Vida útil de quatro minutos e até quatro séculos flutuando pelos oceanos. Essa é a média de tempo que usamos um canudo de plástico e a duração que o material leva para se decompor no mar, para onde vão cerca de 10 milhões de toneladas de plástico por ano, sendo que 100 mil toneladas são apenas de canudos, segundo dados do grupo Ocean Conservancy.
Feito geralmente de poliestireno ou polipropileno, o canudo pode ser normalmente reciclado, mas como é muito pequeno e leve, assim como as tampas de garrafa, por exemplo, frequentemente é jogado no lixo. Aparentemente inofensivo, o canudinho virou uma praga ambiental, que assim como outros resíduos, acabam no mar, prejudicando muitos animais.
Esse materiais acabam sendo ingeridos tanto inteiros como fragmentados e até mesmo, como partículas muito pequenas, os microplásticos. Estes podem, até, dependendo da sua quantidade e densidade, obstruir a passagem da luz e interferir no processo da fotossíntese das algas.

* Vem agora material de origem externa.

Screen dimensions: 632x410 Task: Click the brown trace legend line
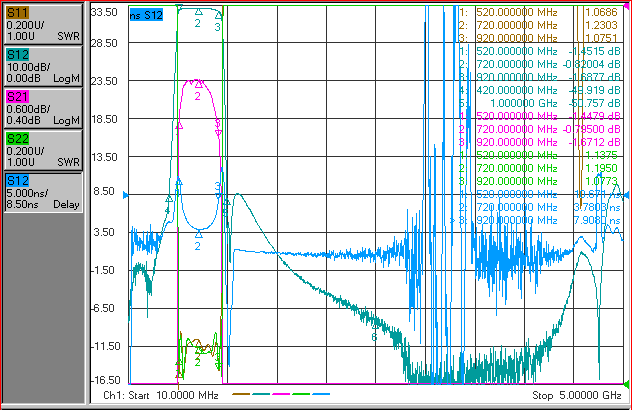tap(241, 394)
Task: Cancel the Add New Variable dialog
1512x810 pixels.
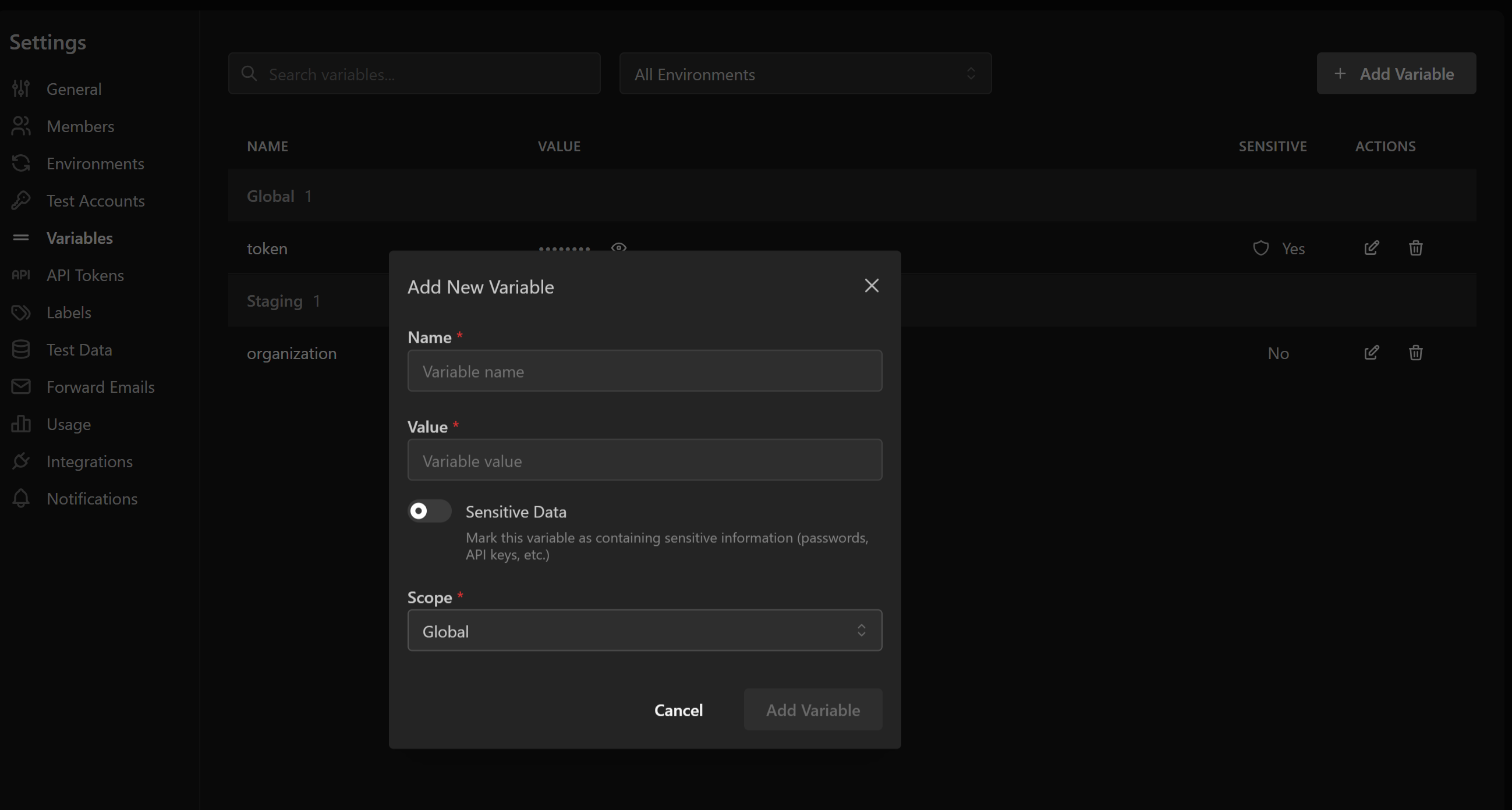Action: pyautogui.click(x=678, y=709)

Quando ingeridos inteiros, os canudos podem obstruir as vias aéreas ou o tubo digestório e prejudicar as funções vitais dos animais, podendo levá-los a morte. Depois da viralização de um vídeo chocante mostrando o utensílio sendo retirado da narina de uma tartaruga (já são mais de 110 milhões de visualizações), bares e restaurantes engajados em causas socioambientais se sensibilizaram e tomaram a iniciativa de começarem a diminuir esse impacto negativo no meio ambiente.

Em entrevista ao site o Globo, o chefe e proprietário do bar de vegetais “Teva”, Daniel Biron, diz que desde que abriu o
estabelecimento em 2016, nunca teve canudos de plástico, apenas de inox ou papel. “Faz parte do conceito do lugar. A maioria dos nossos clientes tem consciência alimentar e de um mundo mais sustentável, e os canudos entram
aí. As pessoas gostam tanto que acabam levando os canudos de inox para casa”, brinca o empresário.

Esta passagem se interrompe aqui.